The time to defend homegrown media is now.
“Until the lion learns how to write, every story will glorify the hunter,” – African proverb, and according to the Nigerian Igbo proverb: “The axe forgets; the tree remembers.”
These proverbs cut to the heart of our media crisis. The first warns that when we don’t control our storytelling, others will shape narratives to serve their interests, just as global platforms dominate Africa’s digital space while our own media struggles.
The Igbo wisdom reminds us that while foreign platforms may forget their impact, the damage to African journalism endures. Together, they demand action: we must be the lions who write our history and the trees that remember what’s at stake
The fight for survival and innovation
The media is still fighting. Despite limited resources, outlets are diversifying meaningfully.
Print may be receding, but digital publishing is thriving through powerful local brands: proof that homegrown media can adapt. Now, it’s our turn to support them.
Readers must pay for quality journalism. The success of Daily Maverick’s membership drive shows audiences will fund media they value. Governments and NGOs should fund independent journalism through grants, while businesses can sponsor critical media. Events, podcasts, and niche content (financial analysis, agricultural reports) can diversify revenue beyond ads.
Local success stories
- News24 dominates South Africa’s digital space with a robust subscription model, leveraging AI and ad tech to enhance reader experience while producing trusted content.
- Arena Holdings (publisher of Sunday Times, Business Day) balances print resilience with smart digital integration, proving legacy brands can evolve.
- Caxton (publisher of The Citizen) is pivoting to digital through data-driven content and platform investments.
- SABC is expanding its digital footprint with streaming, WhatsApp news, and analytics, blending traditional strength with innovation.
Their edge? Real content, real audiences and strategic tech adoption.
The ethical imperative for marketers
Corporates must prioritise local platforms. Allocating even a fraction of budgets spent on Google, Meta, and TikTok to African outlets could stabilise newsrooms.
It’s time to draw an ethical line: if the SABC can commit to 50% local content, why can’t marketers?
AI-generated content and algorithmically amplified fake news threaten public discourse.
African media, with its local knowledge and ethics, is our best defence. Without funding, fact-checking initiatives will collapse and misinformation will proliferate.
Supporting homegrown media isn’t charity; it’s self-interest. Local firms pay salaries, fund research, and reinvest in our economies. Marketers must split budgets: 50% to local media, 50% to global players.
Why African media matters
No entity understands Africa’s complexities, aspirations and nuances better than African media itself. Foreign platforms dominate ad revenue but lack accountability or cultural sensitivity. When outsiders tell our stories, they risk distortion, oversimplification, or erasure.
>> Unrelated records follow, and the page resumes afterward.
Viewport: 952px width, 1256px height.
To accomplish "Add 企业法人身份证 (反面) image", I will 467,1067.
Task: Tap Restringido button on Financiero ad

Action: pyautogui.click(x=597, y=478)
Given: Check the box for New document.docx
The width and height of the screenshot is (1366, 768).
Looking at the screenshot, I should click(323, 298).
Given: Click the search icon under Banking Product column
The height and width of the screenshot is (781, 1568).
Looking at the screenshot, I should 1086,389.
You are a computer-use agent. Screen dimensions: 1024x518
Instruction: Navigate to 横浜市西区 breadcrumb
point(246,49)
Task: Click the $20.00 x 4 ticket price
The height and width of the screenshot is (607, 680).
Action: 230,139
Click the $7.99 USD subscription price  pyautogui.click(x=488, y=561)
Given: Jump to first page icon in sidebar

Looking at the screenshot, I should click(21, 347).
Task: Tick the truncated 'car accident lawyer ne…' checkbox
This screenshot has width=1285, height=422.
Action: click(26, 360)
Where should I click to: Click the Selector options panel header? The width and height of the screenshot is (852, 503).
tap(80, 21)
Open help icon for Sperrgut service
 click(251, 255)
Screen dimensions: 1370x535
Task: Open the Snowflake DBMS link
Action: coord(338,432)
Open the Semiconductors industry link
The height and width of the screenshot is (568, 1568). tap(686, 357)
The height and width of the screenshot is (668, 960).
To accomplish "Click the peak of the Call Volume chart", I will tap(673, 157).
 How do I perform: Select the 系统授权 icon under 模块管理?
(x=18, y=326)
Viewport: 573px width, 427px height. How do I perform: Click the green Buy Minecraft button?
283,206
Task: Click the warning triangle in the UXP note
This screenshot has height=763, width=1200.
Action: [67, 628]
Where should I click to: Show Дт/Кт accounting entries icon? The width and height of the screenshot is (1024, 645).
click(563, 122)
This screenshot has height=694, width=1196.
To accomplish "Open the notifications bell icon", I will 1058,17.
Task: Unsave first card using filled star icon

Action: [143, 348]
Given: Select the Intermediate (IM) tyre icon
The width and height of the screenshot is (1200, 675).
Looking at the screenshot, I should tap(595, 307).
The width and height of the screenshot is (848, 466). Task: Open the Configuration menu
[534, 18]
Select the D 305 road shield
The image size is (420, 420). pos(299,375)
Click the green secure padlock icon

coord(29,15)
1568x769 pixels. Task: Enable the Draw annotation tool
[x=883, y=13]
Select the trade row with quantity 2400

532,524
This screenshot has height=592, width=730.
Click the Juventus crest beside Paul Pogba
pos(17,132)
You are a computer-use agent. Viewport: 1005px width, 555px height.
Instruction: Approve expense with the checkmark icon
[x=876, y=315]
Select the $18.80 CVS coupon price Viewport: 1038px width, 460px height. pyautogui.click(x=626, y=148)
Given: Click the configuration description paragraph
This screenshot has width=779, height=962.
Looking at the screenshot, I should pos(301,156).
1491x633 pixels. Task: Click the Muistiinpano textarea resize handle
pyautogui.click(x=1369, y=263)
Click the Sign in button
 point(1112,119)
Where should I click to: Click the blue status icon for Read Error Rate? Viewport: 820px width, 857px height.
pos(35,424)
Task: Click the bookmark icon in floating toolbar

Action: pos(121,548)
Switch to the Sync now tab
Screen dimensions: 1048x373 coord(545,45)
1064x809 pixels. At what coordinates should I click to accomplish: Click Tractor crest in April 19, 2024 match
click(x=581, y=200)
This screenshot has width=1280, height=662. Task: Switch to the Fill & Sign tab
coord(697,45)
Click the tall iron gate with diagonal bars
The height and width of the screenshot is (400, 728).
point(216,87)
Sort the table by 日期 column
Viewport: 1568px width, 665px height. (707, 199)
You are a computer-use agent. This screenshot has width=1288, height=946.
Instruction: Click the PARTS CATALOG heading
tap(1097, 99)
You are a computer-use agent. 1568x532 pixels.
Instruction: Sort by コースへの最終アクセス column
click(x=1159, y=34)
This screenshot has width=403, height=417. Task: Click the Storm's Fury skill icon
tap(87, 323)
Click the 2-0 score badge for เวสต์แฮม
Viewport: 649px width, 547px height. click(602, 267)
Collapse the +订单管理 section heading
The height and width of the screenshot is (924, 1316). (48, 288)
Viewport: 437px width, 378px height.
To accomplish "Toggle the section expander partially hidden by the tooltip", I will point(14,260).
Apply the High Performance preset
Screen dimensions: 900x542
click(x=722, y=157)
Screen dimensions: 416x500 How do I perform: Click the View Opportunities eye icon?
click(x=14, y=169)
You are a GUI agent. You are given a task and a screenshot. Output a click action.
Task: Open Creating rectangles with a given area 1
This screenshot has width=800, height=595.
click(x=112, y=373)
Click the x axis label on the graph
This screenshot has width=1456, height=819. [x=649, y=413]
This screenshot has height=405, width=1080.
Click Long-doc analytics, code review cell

Lose control of our narratives, and we surrender a piece of our sovereignty. Foreign media obsess over crises – poverty, conflict – while underreporting innovation and resilience. Homegrown media corrects this imbalance.
Democracy depends on it
A free press is democracy’s bedrock. In South Africa, where corruption persists, outlets like amaBhungane and Daily Maverick hold power accountable. If they fade, who will fill the void?
Hope on the horizon
Yes, print media is struggling (Mail & Guardian, Independent Group). But local media is finding viable digital models and the future looks bright.
Take Broadband, a new South African digital ad initiative launched in May 2024. It offers advertisers a credible local alternative to global platforms, restoring value to independent publishers. This comes as the Competition Commission exposes anti-competitive practices by global ad tech giants.
The choice is ours
Invest in African media now or cede the narrative to outsiders and algorithms.
- Audiences: Subscribe, share, engage.
- Advertisers: Divert spending from global platforms to local ones.
- Policymakers: Tax digital monopolies; subsidize public-interest journalism.
- Philanthropists: Fund investigative reporting and digital infrastructure.
The axe may forget, but the tree remembers. Let’s ensure African media isn’t just a memory.